[TEXT SHOWN]
════════════════════

The proposal: In January, the U.S. Department of Health and Human Services said it wants to curtail drug-price rebates paid to pharmacy-benefit managers, or PBMs. Drug companies use the rebates in part to achieve favorable placement on lists of medicines covered by insurance plans and administered by the PBMs. But those rebates play an important role in driving drug prices ever higher, with HHS estimating that they account for as much as 30 percent of a prescription drug’s retail price.

The desired effect: The Trump administration said that eliminating the rebates (by excluding them from “safe harbor” protections under the Anti-Kickback Statute) would reduce drug prices. HHS also proposed to allow rebates to be paid directly to consumers, further lowering effective prices.

The likely result: CBO said that drug manufacturers were unlikely to lower prices following a rebate ban and would instead find a new way to keep the payment system operating: “CBO expects that rather than lowering list prices, manufacturers would offer the renegotiated discounts in the form of chargebacks,” the report said, with those new payments equal to about 85% of the rebates currently being paid.  

Drugmakers would keep the other 15% of the rebates for themselves, CBO said, based on consultations with stakeholders and other experts.

════════════════════

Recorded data

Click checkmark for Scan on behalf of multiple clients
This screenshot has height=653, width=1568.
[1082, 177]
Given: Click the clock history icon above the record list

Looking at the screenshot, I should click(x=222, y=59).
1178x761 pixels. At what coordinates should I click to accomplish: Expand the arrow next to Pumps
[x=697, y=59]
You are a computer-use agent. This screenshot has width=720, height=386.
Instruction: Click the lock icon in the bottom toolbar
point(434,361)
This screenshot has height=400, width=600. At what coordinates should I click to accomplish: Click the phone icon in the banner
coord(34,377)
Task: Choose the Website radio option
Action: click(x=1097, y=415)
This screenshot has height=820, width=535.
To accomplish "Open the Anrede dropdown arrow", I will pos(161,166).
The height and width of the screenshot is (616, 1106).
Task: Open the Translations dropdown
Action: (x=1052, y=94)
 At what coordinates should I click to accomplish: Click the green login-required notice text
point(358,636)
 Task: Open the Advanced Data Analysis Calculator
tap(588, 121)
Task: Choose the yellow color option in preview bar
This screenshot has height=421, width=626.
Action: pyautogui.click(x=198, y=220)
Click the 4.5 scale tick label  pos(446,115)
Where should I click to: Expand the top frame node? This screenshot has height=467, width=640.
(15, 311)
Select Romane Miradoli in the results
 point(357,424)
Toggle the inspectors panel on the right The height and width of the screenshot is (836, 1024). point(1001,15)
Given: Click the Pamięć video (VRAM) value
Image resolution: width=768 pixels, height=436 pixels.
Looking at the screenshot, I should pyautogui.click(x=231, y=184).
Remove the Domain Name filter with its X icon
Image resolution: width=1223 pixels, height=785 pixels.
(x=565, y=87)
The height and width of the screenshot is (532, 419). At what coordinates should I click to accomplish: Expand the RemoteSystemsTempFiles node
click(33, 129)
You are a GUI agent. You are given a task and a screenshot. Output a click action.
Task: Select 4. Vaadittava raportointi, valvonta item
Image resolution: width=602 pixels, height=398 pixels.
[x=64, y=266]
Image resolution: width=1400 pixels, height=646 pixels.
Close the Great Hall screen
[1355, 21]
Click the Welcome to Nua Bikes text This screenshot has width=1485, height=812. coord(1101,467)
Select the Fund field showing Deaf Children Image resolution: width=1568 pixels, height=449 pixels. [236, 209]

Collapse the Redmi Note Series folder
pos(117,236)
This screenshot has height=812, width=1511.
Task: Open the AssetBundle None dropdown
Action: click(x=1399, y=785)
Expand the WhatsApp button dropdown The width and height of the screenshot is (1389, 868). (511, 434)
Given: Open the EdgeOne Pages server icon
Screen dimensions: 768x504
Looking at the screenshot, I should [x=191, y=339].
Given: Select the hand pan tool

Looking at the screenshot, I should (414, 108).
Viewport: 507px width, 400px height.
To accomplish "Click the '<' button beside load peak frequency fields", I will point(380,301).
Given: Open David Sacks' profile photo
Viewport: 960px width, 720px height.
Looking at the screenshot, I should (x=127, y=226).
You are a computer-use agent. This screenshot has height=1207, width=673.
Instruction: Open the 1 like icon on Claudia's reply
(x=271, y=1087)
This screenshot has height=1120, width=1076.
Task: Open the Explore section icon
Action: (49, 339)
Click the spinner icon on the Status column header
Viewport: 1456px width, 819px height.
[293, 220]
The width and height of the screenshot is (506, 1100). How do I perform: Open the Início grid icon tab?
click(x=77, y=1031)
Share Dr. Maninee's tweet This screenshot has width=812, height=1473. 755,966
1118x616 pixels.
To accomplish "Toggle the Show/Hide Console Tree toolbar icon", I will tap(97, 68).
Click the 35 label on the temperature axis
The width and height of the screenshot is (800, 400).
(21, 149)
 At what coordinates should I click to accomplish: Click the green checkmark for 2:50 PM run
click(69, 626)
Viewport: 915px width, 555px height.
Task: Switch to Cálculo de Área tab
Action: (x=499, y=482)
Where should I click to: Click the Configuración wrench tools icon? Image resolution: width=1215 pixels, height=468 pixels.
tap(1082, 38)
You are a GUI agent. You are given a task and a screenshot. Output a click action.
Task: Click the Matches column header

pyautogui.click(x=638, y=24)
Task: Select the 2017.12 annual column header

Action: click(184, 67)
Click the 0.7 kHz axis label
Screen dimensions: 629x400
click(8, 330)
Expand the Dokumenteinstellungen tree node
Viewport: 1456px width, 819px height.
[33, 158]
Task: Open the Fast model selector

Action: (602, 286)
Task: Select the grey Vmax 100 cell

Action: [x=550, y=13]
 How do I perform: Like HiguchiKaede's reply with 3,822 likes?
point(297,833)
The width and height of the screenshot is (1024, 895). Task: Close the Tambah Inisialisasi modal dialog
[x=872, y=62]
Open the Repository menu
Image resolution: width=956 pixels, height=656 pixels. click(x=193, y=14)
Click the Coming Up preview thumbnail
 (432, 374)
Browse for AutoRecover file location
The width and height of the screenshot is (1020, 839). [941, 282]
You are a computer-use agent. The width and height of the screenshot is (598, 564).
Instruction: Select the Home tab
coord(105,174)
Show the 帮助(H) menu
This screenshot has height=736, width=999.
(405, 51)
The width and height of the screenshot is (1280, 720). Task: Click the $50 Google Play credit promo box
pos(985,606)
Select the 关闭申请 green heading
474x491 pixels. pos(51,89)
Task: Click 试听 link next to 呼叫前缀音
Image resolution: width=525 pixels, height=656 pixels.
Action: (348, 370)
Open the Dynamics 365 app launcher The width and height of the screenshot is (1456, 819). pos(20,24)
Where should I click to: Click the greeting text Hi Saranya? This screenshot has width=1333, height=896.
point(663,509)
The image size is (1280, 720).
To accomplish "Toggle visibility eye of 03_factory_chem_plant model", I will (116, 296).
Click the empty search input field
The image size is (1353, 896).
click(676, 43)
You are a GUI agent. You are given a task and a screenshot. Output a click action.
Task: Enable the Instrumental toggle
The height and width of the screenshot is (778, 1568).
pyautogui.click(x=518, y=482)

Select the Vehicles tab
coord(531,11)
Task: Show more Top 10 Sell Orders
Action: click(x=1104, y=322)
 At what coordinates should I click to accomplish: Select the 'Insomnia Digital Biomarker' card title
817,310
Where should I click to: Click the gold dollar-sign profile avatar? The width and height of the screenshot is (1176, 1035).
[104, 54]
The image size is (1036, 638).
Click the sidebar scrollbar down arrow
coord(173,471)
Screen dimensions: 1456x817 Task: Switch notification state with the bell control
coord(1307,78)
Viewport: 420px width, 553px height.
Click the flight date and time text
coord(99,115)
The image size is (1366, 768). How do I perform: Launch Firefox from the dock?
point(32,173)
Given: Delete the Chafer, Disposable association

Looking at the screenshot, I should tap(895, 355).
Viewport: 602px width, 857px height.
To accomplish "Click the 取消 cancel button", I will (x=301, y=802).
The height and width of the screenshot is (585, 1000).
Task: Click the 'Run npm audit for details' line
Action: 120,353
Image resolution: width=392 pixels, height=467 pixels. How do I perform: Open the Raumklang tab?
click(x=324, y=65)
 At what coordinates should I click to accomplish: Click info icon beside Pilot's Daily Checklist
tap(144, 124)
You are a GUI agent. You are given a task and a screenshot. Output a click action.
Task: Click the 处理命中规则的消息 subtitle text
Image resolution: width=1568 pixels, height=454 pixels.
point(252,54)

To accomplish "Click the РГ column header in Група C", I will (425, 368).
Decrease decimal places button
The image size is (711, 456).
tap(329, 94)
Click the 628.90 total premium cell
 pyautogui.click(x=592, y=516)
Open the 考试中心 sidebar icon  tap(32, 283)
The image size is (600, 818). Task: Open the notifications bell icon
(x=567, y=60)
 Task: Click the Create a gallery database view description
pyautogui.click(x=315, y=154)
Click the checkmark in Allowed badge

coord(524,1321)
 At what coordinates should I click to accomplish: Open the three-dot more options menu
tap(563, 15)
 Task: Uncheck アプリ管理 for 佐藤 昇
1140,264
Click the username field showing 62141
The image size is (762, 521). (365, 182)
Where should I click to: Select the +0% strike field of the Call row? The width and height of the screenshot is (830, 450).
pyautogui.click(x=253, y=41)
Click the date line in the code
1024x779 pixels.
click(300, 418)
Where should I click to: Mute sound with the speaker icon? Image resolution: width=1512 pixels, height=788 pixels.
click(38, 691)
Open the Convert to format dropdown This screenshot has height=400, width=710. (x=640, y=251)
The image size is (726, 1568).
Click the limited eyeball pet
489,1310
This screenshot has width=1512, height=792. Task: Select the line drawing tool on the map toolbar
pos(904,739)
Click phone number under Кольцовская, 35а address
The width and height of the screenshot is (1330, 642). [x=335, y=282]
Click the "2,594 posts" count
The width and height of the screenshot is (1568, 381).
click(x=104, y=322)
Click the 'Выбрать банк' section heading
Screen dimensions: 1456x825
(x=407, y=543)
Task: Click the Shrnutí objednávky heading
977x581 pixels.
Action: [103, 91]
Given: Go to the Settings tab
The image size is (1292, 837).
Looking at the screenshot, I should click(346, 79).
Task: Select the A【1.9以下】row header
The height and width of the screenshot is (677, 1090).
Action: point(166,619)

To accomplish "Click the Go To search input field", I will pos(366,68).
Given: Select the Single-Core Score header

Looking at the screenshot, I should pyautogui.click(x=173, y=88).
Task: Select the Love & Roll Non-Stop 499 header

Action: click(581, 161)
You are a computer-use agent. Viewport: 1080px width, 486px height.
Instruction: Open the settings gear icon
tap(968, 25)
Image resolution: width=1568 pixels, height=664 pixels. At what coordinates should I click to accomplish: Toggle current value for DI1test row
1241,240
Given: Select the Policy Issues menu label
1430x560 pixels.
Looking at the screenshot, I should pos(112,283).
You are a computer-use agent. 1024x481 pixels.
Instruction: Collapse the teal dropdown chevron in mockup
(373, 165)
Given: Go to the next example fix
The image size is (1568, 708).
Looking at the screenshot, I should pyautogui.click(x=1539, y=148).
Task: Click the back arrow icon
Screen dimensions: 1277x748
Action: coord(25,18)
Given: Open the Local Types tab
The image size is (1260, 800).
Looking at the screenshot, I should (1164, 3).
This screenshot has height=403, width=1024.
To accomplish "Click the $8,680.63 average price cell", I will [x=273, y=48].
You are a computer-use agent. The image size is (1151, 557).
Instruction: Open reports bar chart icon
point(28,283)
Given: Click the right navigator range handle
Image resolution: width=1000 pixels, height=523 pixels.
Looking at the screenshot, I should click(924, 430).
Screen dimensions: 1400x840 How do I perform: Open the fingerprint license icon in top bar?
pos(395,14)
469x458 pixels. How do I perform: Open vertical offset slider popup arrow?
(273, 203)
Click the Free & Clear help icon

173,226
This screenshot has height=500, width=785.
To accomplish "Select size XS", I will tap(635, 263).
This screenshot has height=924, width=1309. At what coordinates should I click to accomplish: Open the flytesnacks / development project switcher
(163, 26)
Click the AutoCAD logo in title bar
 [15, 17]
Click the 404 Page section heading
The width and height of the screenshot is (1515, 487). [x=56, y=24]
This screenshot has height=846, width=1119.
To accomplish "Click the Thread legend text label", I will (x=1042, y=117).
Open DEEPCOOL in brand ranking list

════════════════════

[TASK INSTRUCTIONS]
a) In the passage on drug-price rebates, list every label that opens a paragraph and is followed by a colon.
b) Write the next part of the passage on drug-price rebates, picking up after its final sentence.

[ANSWERS GIVEN]
a)
The proposal
The desired effect
The likely result

b)
Federal health care spending would be affected, CBO said, with Medicare costs rising by $170 billion between 2020 and 2029. Currently, health plans may use the drug rebates to reduce premiums, and those premiums would rise in their absence. “Because the government subsidizes 74.5 percent of the basic beneficiary premium, higher premiums would lead to larger federal subsidies, thus increasing federal spending,” CBO said.  

Medicaid spending would also rise, by about $7 billion over 10 years.

The bottom line: The rule is scheduled to take effect in 2020. According to the federal government’s budget analysts, the Trump administration’s proposal to eliminate drug rebates would fail to reduce drug prices and would increase Medicare and Medicaid spending by about $177 billion over 10 years.